Ruins expose the fabric and structure of the building that is usually concealed. And they release materials and functions from an interior/exterior dichotomy.

This project adopts ruinous qualities, not through disintegration, but via construction.

Courtyards occupy phantom rooms.

And the cross-sections through ‘missing’ walls and roof are presented openly.

Linings are deliberately incomplete to reveal framing and footing.

Suspended over the entry is a fragment of pressed metal ceiling, like a remnant from the original cottage.

Khab found some resonance with Mexican architect Luis Barragán, referenced by a couple of pink walls from his Cuadra San Cristóba.

You can enter a ruin through a window – symmetry is a ghost that still haunts the street frontage.

Fragments of an original central corridor remain, but its division of the house has disintegrated.

The articulation of ‘ornate timber cottage’ and ‘concrete block extension’ remains explicit in materials and in the floor plan.

This house was not cast by a greedy brief.

Its small footprint makes a deliberate sustainability and value statement of quality not quantity.

The bedrooms are only that – a room with a bed and robe.

The bathrooms are crafted but efficient.

Restraint in these spaces and overall house size freed budget for design in carefully scaled living spaces – filled with comfort, surprise, and delight.

The courtyards create dynamic sunlight and an infinitely changing experience of the interior.

Roof, ceiling, and light also change between cottage and extension.

This extension scoops northern sun over the cottage with deep penetration into kitchen and dining.

And the central living room capitalizes on its adjacency to a courtyard for northern solar access.

This new ruin explores deconstruction of a building, but also deconstruction of process and the typology of house and extension.

Sterile new houses rarely come with memory, but a ruin is more of a memory than anything else.

This house balances the two – new, but evoking memory – an award-winning new ruin.

Project Awards

Winner 2019 SA Architecture Award

Project Details

Completion date – 2018

Project Team

Architecture

Khab Architects

Khab Architects is an Adelaide based architecture practice.

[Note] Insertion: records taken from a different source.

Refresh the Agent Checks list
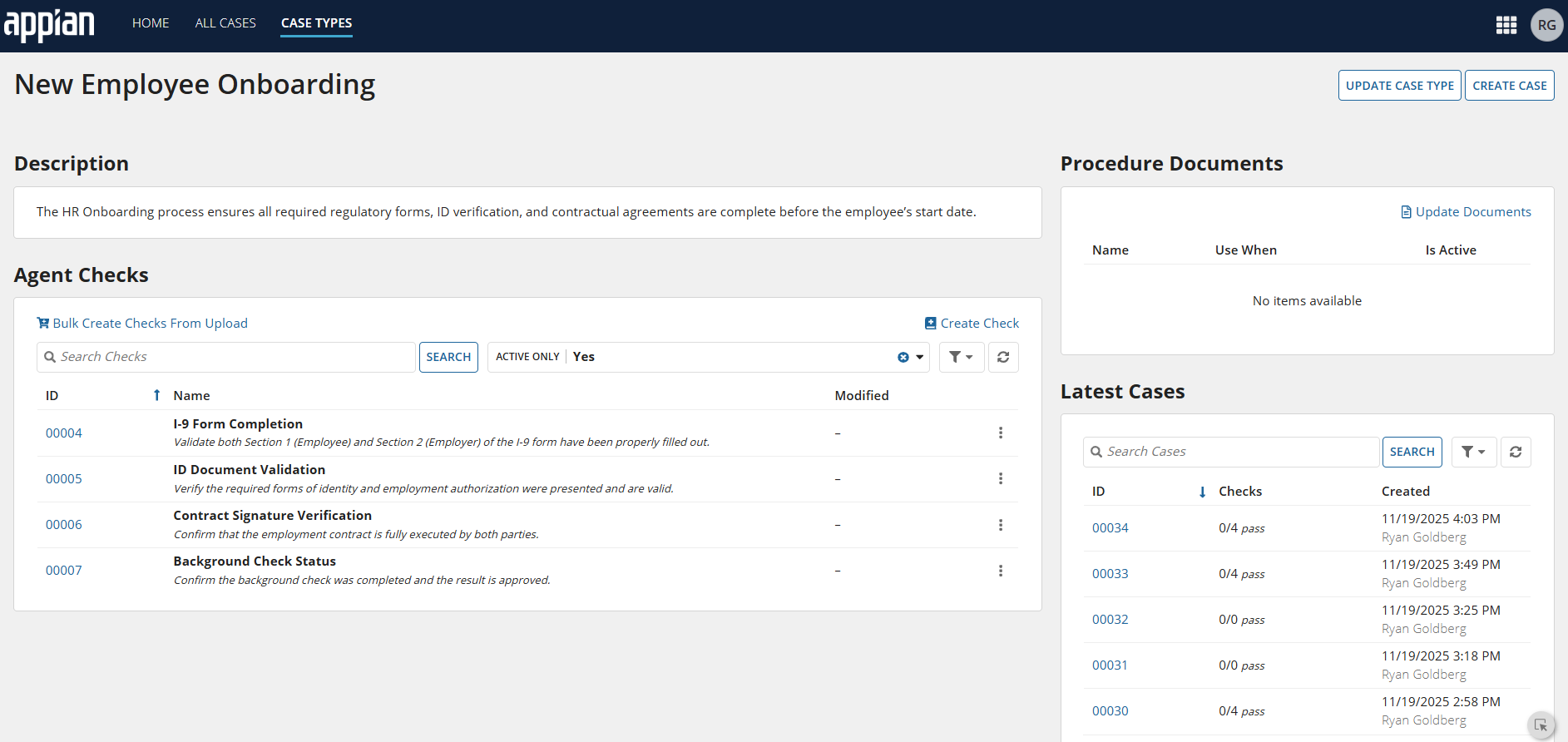 point(1003,357)
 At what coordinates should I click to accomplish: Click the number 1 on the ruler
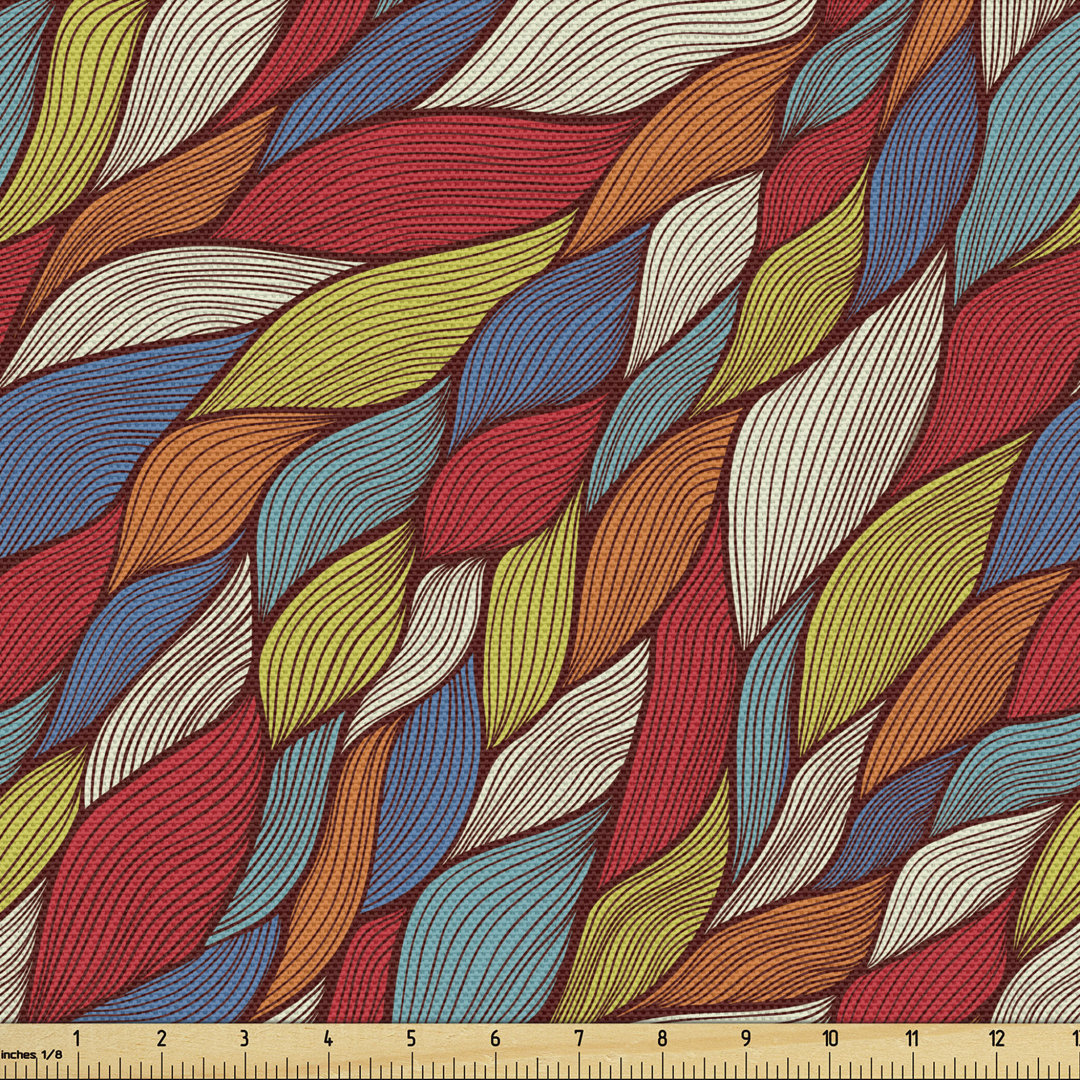[x=77, y=1039]
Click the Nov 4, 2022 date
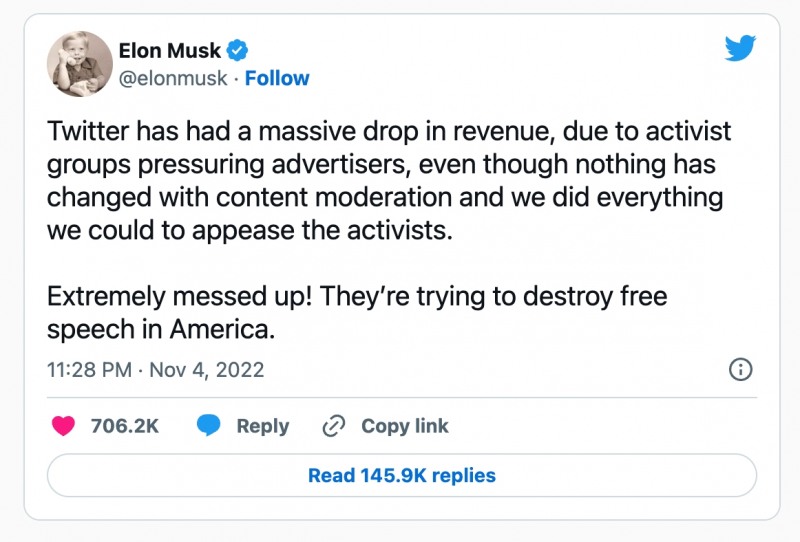This screenshot has width=800, height=542. coord(207,370)
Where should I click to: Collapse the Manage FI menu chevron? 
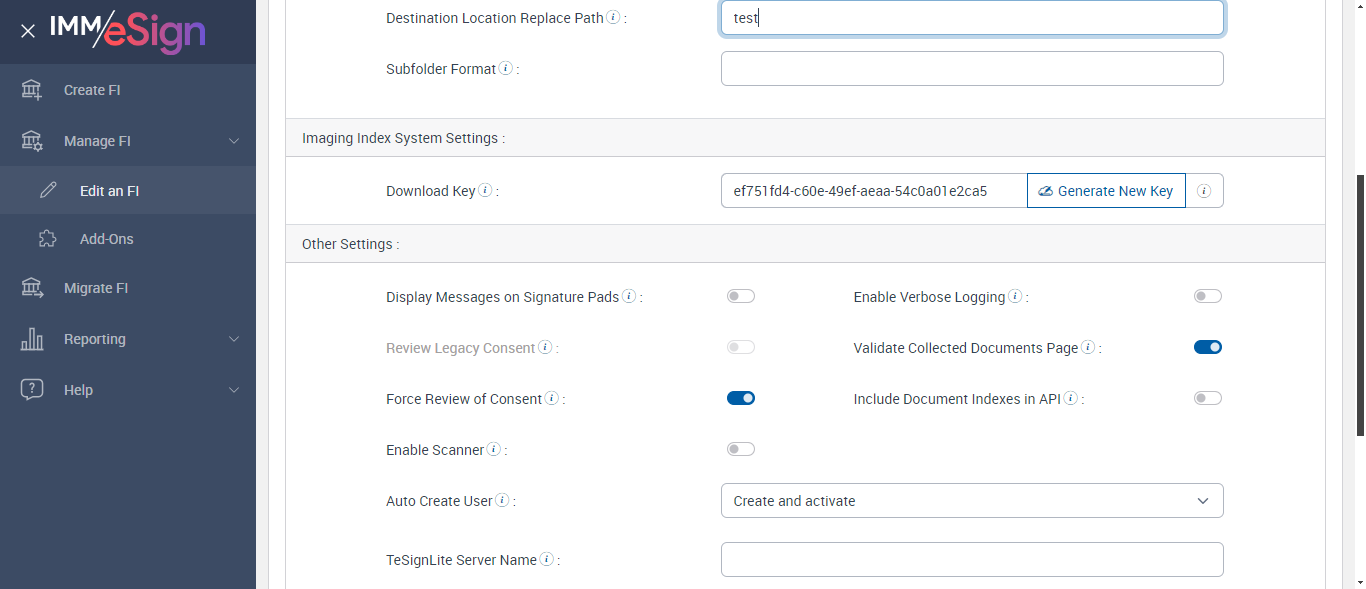pyautogui.click(x=234, y=141)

They are Kirsty Hewitt and Adam Brown, who together run the practice and work on a range of type and scale of projects, from residential to commercial and institutional.

They employ contract staff as required, and operate out of a dynamic studio environment shared with other architects that they collaborate with when relevant for projects.

Their architecture values client individuality, environmental responsibility, material qualities, and spatial beauty, placing high value on developing a strong working relationships on every project between client, architect, and builder.

www.khab.com.au

Photography

Aaron Citti

Aaron Citti is an award winning commercial photographer based in Adelaide, Australia. He is an Associate of the Australian Institute of Professional Photography (AIPP) and specialises in professional commercial, architecture, and interior photography.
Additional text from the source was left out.